**AIM OF THE TASK:**
The expected result is the material below, reproduced exactly from its first line through the line containing "Select the teal pin north of Landskrona".

BEGIN

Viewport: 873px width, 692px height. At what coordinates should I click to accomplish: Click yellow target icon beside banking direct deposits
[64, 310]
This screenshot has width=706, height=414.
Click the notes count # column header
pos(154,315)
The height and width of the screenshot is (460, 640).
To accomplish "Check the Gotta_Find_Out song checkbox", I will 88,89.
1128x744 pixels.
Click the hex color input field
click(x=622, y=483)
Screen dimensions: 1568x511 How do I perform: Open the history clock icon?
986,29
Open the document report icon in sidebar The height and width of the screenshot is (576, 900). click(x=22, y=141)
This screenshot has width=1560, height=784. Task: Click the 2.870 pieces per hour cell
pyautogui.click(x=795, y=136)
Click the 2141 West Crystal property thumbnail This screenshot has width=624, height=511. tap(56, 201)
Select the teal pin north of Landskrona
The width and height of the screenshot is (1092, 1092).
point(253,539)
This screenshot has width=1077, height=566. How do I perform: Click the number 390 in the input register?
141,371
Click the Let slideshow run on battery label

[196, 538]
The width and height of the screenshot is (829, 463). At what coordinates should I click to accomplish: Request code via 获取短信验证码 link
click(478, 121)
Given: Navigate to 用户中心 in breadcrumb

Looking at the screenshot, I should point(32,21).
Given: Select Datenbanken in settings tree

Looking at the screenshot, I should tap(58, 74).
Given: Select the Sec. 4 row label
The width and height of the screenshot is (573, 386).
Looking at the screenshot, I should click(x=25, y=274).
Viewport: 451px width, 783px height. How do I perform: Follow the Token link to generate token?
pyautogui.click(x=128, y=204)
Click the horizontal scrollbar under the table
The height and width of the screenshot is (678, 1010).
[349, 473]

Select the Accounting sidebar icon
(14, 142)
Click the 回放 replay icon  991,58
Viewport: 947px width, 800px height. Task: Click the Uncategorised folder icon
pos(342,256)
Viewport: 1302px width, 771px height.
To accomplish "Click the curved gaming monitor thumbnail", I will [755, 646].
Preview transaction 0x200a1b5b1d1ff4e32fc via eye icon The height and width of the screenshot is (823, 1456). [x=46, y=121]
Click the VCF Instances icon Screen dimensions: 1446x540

END

**TASK OUTPUT:**
Viewport: 873px width, 692px height. At what coordinates should I click to accomplish: Click yellow target icon beside banking direct deposits
[64, 310]
This screenshot has width=706, height=414.
Click the notes count # column header
pos(154,315)
The height and width of the screenshot is (460, 640).
To accomplish "Check the Gotta_Find_Out song checkbox", I will 88,89.
1128x744 pixels.
Click the hex color input field
click(x=622, y=483)
Screen dimensions: 1568x511 How do I perform: Open the history clock icon?
986,29
Open the document report icon in sidebar The height and width of the screenshot is (576, 900). click(x=22, y=141)
This screenshot has width=1560, height=784. Task: Click the 2.870 pieces per hour cell
pyautogui.click(x=795, y=136)
Click the 2141 West Crystal property thumbnail This screenshot has width=624, height=511. tap(56, 201)
Select the teal pin north of Landskrona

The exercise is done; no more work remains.